=== Task to carry out ===
Write out the entire listing below exactly, with the pictures left out.

=== Study material ===
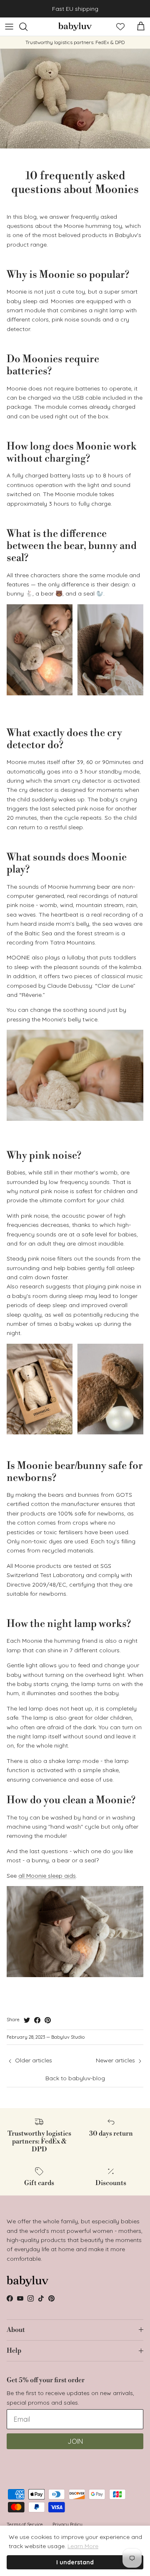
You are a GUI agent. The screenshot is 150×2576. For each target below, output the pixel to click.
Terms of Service (25, 2524)
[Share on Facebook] (37, 2020)
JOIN (75, 2441)
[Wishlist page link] (120, 26)
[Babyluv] (75, 26)
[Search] (27, 26)
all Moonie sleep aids (47, 1875)
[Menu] (9, 26)
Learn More (83, 2546)
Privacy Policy (67, 2524)
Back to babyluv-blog (75, 2078)
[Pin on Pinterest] (48, 2020)
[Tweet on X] (27, 2020)
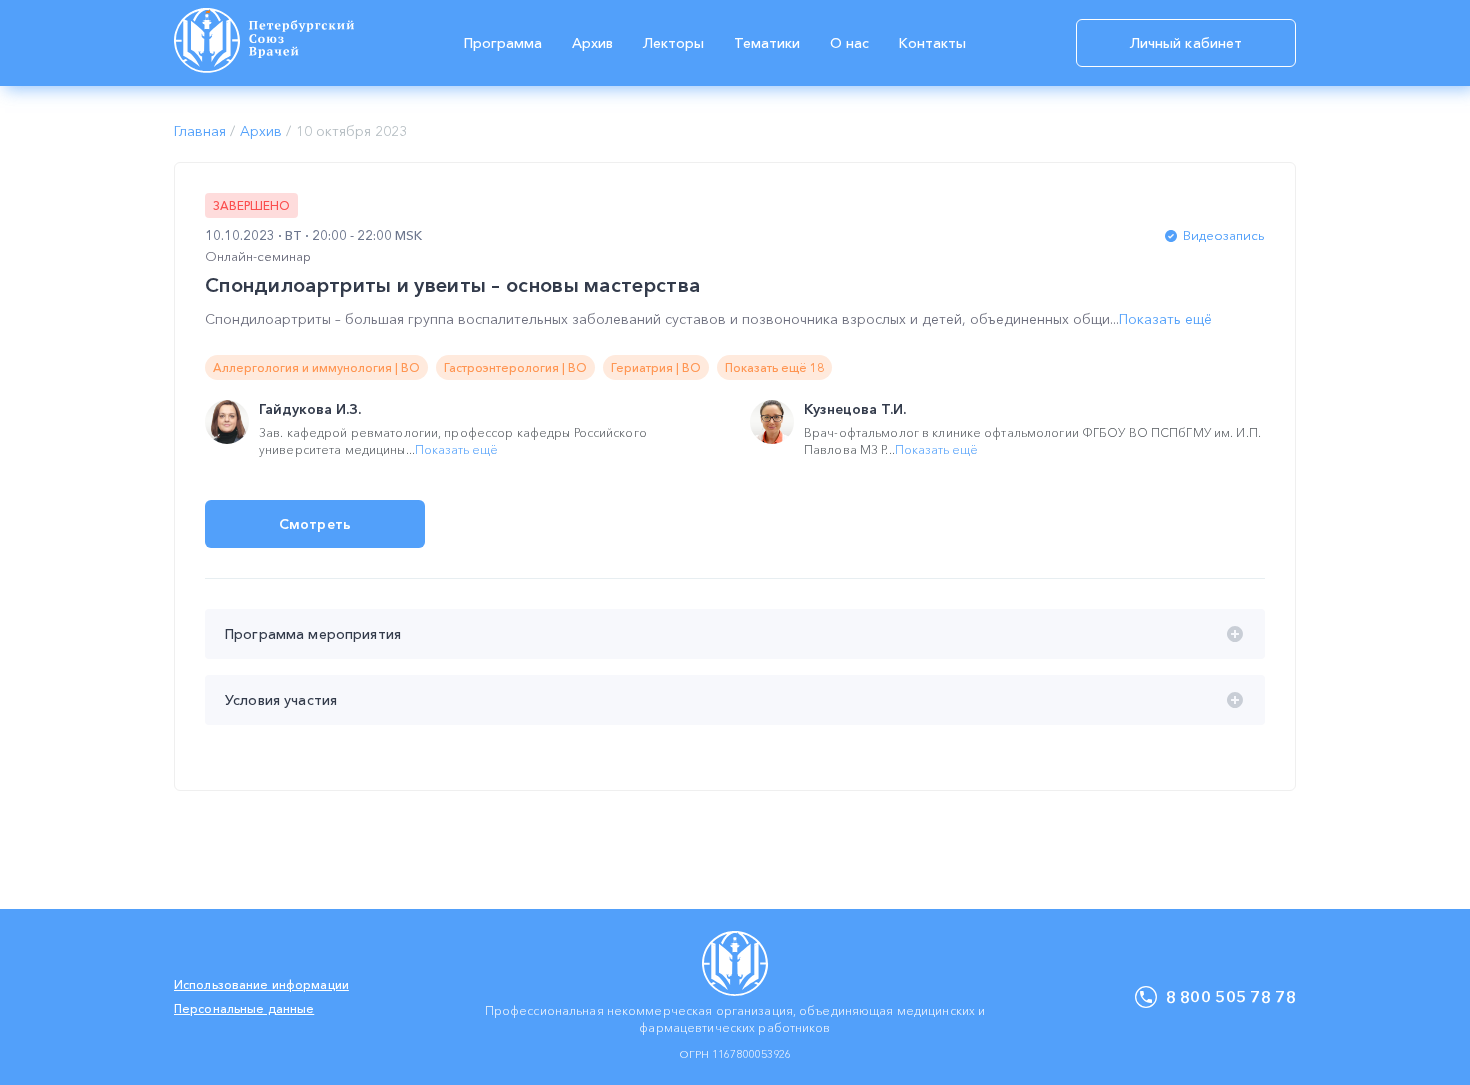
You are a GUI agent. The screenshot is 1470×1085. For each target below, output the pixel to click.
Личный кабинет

=== Answer section ===
You are a GUI agent. The screenshot is 150×2576. For each target below, output the pixel to click.
Terms of Service (25, 2524)
[Share on Facebook] (37, 2020)
JOIN (75, 2441)
[Wishlist page link] (120, 26)
[Babyluv] (75, 26)
[Search] (27, 26)
all Moonie sleep aids (47, 1875)
[Menu] (9, 26)
Learn More (83, 2546)
Privacy Policy (67, 2524)
Back to babyluv-blog (75, 2078)
[Pin on Pinterest] (48, 2020)
[Tweet on X] (27, 2020)
You are a GUI agent. The screenshot is 1470×1085. For each target below, output the pixel to click.
Личный кабинет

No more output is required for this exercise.